### Task prompt
Every line from the one containing "The height and" down to the last line of the listing below should be restated exactly, and nothing else.

### Record extracts
┌──

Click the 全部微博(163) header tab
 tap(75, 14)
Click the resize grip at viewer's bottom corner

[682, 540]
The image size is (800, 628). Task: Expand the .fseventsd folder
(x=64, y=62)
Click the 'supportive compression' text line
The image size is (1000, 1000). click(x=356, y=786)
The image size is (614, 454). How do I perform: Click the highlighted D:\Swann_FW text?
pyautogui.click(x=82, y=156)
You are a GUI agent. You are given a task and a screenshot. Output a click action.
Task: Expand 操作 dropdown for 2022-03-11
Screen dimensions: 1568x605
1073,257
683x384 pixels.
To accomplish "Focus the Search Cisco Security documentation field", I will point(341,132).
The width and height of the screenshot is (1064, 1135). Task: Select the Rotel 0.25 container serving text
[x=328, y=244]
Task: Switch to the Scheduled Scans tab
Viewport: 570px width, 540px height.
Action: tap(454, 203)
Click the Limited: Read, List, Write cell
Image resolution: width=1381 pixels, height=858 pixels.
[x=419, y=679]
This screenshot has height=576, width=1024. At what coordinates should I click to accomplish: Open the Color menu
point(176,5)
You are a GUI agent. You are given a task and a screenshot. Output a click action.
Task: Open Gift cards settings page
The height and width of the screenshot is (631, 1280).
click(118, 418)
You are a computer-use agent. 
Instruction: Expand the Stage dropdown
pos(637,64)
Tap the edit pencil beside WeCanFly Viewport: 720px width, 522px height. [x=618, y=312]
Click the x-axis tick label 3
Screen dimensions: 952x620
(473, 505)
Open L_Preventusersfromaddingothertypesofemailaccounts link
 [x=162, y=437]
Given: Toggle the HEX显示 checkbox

└──

### Solution below
The height and width of the screenshot is (631, 1280).
click(118, 418)
You are a computer-use agent. 
Instruction: Expand the Stage dropdown
pos(637,64)
Tap the edit pencil beside WeCanFly Viewport: 720px width, 522px height. [x=618, y=312]
Click the x-axis tick label 3
Screen dimensions: 952x620
(473, 505)
Open L_Preventusersfromaddingothertypesofemailaccounts link
 [x=162, y=437]
Given: Toggle the HEX显示 checkbox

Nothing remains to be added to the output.